Dataset records —
▽

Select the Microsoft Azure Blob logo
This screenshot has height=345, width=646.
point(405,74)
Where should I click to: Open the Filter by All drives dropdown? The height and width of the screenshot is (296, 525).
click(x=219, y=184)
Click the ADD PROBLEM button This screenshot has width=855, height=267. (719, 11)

△
▽

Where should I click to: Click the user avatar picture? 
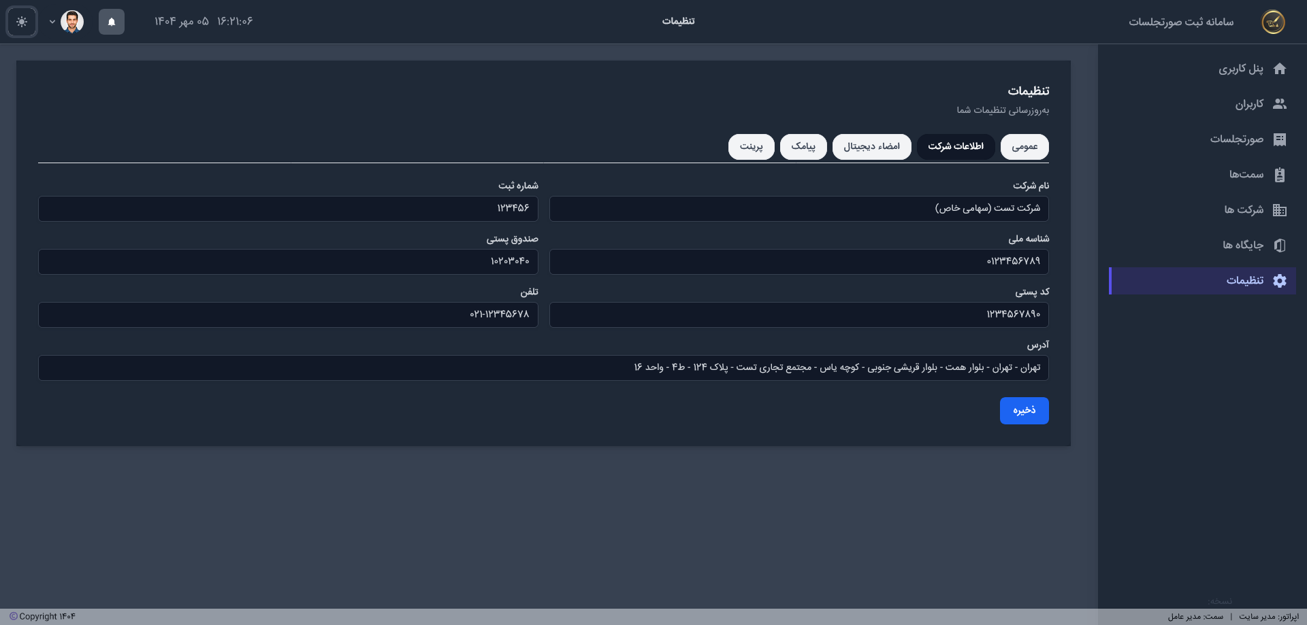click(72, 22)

△

Exercise instructions — Looking at the data above, return every line from the one with "Where should I click to: Open" down to the one with "Click the ADD", exactly and inclusively.

Output of the exercise —
Where should I click to: Open the Filter by All drives dropdown? The height and width of the screenshot is (296, 525).
click(x=219, y=184)
Click the ADD PROBLEM button This screenshot has width=855, height=267. (719, 11)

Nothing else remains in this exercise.